EXERCISE GOAL:
Please set down the entries below once more, exactly.

MATERIAL SHOWN:
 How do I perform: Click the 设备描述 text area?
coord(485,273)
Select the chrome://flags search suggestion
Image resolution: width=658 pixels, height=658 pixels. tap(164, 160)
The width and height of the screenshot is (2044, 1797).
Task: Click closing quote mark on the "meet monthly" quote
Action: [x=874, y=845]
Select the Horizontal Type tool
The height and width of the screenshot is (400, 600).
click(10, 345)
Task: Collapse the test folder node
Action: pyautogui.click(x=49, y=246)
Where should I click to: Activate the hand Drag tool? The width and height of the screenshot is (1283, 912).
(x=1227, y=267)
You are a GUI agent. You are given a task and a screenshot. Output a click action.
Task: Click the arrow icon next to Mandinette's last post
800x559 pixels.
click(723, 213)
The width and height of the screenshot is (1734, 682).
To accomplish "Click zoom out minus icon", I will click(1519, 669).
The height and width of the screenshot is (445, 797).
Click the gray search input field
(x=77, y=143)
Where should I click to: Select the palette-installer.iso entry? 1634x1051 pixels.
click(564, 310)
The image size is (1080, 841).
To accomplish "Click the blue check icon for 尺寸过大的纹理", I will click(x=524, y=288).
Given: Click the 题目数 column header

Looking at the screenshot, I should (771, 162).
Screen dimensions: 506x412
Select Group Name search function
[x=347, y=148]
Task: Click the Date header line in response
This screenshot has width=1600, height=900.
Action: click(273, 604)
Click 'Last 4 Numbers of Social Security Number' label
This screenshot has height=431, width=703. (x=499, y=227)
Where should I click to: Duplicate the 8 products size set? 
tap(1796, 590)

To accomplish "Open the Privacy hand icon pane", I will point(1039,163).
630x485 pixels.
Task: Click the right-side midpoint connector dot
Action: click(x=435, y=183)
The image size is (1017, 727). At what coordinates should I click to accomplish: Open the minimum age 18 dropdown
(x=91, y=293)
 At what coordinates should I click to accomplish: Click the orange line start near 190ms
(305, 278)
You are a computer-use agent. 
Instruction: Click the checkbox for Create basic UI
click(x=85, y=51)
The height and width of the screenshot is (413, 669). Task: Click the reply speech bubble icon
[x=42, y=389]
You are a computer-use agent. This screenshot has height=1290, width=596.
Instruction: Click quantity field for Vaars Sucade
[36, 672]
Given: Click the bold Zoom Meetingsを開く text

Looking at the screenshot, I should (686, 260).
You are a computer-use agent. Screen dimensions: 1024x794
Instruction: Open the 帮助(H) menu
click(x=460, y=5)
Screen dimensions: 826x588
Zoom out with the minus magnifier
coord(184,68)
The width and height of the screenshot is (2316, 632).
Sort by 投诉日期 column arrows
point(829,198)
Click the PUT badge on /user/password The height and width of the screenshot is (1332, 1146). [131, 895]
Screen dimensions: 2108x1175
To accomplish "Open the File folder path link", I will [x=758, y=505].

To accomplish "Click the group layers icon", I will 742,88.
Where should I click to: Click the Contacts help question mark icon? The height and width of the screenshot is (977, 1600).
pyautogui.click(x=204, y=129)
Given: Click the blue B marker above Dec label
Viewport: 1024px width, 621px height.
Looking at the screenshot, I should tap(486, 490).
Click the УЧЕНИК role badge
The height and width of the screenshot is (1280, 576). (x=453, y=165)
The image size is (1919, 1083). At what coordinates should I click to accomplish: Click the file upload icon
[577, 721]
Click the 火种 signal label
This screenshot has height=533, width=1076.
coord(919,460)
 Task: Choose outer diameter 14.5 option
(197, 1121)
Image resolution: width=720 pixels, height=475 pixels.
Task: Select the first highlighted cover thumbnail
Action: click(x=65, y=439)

EXPECTED ANSWER:
 How do I perform: Click the 设备描述 text area?
coord(485,273)
Select the chrome://flags search suggestion
Image resolution: width=658 pixels, height=658 pixels. tap(164, 160)
The width and height of the screenshot is (2044, 1797).
Task: Click closing quote mark on the "meet monthly" quote
Action: [x=874, y=845]
Select the Horizontal Type tool
The height and width of the screenshot is (400, 600).
click(10, 345)
Task: Collapse the test folder node
Action: pyautogui.click(x=49, y=246)
Where should I click to: Activate the hand Drag tool? The width and height of the screenshot is (1283, 912).
(x=1227, y=267)
You are a GUI agent. You are given a task and a screenshot. Output a click action.
Task: Click the arrow icon next to Mandinette's last post
800x559 pixels.
click(723, 213)
The width and height of the screenshot is (1734, 682).
To accomplish "Click zoom out minus icon", I will click(1519, 669).
The height and width of the screenshot is (445, 797).
Click the gray search input field
(x=77, y=143)
Where should I click to: Select the palette-installer.iso entry? 1634x1051 pixels.
click(564, 310)
The image size is (1080, 841).
To accomplish "Click the blue check icon for 尺寸过大的纹理", I will click(x=524, y=288).
Given: Click the 题目数 column header

Looking at the screenshot, I should (771, 162).
Screen dimensions: 506x412
Select Group Name search function
[x=347, y=148]
Task: Click the Date header line in response
This screenshot has width=1600, height=900.
Action: click(273, 604)
Click 'Last 4 Numbers of Social Security Number' label
This screenshot has height=431, width=703. (x=499, y=227)
Where should I click to: Duplicate the 8 products size set? 
tap(1796, 590)

To accomplish "Open the Privacy hand icon pane", I will point(1039,163).
630x485 pixels.
Task: Click the right-side midpoint connector dot
Action: click(x=435, y=183)
The image size is (1017, 727). At what coordinates should I click to accomplish: Open the minimum age 18 dropdown
(x=91, y=293)
 At what coordinates should I click to accomplish: Click the orange line start near 190ms
(305, 278)
You are a computer-use agent. 
Instruction: Click the checkbox for Create basic UI
click(x=85, y=51)
The height and width of the screenshot is (413, 669). Task: Click the reply speech bubble icon
[x=42, y=389]
You are a computer-use agent. This screenshot has height=1290, width=596.
Instruction: Click quantity field for Vaars Sucade
[36, 672]
Given: Click the bold Zoom Meetingsを開く text

Looking at the screenshot, I should (686, 260).
You are a computer-use agent. Screen dimensions: 1024x794
Instruction: Open the 帮助(H) menu
click(x=460, y=5)
Screen dimensions: 826x588
Zoom out with the minus magnifier
coord(184,68)
The width and height of the screenshot is (2316, 632).
Sort by 投诉日期 column arrows
point(829,198)
Click the PUT badge on /user/password The height and width of the screenshot is (1332, 1146). [131, 895]
Screen dimensions: 2108x1175
To accomplish "Open the File folder path link", I will [x=758, y=505].

To accomplish "Click the group layers icon", I will 742,88.
Where should I click to: Click the Contacts help question mark icon? The height and width of the screenshot is (977, 1600).
pyautogui.click(x=204, y=129)
Given: Click the blue B marker above Dec label
Viewport: 1024px width, 621px height.
Looking at the screenshot, I should tap(486, 490).
Click the УЧЕНИК role badge
The height and width of the screenshot is (1280, 576). (x=453, y=165)
The image size is (1919, 1083). At what coordinates should I click to accomplish: Click the file upload icon
[577, 721]
Click the 火种 signal label
This screenshot has height=533, width=1076.
coord(919,460)
 Task: Choose outer diameter 14.5 option
(197, 1121)
Image resolution: width=720 pixels, height=475 pixels.
Task: Select the first highlighted cover thumbnail
Action: click(x=65, y=439)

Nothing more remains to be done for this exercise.